=== BRIEF ===
Return all lines of the records that contain the word "crosshair".

**** SOURCE MATERIAL ****

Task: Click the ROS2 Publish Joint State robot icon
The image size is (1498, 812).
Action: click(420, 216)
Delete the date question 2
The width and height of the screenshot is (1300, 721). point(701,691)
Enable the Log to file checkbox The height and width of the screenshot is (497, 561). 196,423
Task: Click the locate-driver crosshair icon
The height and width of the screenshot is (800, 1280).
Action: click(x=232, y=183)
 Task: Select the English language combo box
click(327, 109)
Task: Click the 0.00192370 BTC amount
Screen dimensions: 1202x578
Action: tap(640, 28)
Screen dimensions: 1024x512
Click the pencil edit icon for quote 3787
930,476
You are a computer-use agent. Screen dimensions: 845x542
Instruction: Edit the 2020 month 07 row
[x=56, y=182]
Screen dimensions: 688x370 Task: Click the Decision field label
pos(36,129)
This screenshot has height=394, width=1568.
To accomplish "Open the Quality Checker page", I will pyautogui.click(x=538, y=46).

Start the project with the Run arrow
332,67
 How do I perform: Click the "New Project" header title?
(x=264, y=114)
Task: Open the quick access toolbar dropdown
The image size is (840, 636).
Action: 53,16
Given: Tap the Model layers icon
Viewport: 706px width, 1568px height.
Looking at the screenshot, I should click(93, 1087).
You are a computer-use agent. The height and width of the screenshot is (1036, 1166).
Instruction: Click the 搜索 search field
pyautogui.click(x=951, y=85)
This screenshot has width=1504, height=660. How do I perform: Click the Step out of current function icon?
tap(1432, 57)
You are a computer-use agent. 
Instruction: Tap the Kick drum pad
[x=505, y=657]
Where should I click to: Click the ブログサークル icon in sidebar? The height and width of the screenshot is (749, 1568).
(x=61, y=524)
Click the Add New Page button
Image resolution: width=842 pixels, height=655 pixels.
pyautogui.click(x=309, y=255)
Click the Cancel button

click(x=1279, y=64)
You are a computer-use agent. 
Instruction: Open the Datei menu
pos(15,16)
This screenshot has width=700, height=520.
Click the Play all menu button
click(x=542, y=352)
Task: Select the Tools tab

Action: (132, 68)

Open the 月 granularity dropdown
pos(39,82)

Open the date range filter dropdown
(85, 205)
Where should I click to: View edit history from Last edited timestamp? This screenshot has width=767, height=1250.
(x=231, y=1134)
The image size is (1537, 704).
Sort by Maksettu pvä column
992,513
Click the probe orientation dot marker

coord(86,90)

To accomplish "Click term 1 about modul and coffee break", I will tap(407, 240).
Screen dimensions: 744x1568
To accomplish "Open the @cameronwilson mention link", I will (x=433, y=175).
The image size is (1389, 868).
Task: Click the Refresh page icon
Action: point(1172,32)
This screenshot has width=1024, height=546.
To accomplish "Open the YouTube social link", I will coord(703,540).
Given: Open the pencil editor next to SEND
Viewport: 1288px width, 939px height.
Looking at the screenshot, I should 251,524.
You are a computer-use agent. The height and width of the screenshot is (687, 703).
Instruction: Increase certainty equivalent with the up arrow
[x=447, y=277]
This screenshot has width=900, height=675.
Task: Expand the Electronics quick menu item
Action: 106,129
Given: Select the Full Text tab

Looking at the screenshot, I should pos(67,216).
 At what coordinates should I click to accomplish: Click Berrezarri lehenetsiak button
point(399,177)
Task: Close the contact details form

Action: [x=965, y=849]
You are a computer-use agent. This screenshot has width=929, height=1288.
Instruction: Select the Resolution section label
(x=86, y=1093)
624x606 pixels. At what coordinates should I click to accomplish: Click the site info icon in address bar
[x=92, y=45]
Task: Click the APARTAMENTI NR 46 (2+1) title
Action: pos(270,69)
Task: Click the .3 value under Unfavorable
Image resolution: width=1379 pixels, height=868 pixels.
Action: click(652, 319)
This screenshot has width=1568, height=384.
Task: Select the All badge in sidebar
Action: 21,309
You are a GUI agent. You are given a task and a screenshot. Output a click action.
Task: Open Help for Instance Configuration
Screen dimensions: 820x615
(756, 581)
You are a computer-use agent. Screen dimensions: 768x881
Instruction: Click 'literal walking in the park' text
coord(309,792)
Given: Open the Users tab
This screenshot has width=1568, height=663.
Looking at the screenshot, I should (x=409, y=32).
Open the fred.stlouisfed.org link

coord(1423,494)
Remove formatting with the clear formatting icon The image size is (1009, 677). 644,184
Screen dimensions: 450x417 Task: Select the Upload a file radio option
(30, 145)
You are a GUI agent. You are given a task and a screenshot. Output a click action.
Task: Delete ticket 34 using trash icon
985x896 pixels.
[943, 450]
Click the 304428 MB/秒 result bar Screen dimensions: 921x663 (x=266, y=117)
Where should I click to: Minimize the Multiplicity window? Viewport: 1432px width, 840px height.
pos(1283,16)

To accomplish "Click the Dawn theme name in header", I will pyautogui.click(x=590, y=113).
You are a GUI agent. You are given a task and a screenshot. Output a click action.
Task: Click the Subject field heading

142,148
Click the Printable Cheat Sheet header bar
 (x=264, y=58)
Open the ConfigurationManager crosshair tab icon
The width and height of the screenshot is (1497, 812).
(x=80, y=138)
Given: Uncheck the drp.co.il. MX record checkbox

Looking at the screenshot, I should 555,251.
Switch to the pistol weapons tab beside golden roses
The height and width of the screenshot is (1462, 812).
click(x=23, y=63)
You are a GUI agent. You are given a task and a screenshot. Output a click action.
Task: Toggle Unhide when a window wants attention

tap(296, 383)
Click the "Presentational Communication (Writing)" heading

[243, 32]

****

=== RESPONSE BELOW ===
Task: Click the locate-driver crosshair icon
Open the ConfigurationManager crosshair tab icon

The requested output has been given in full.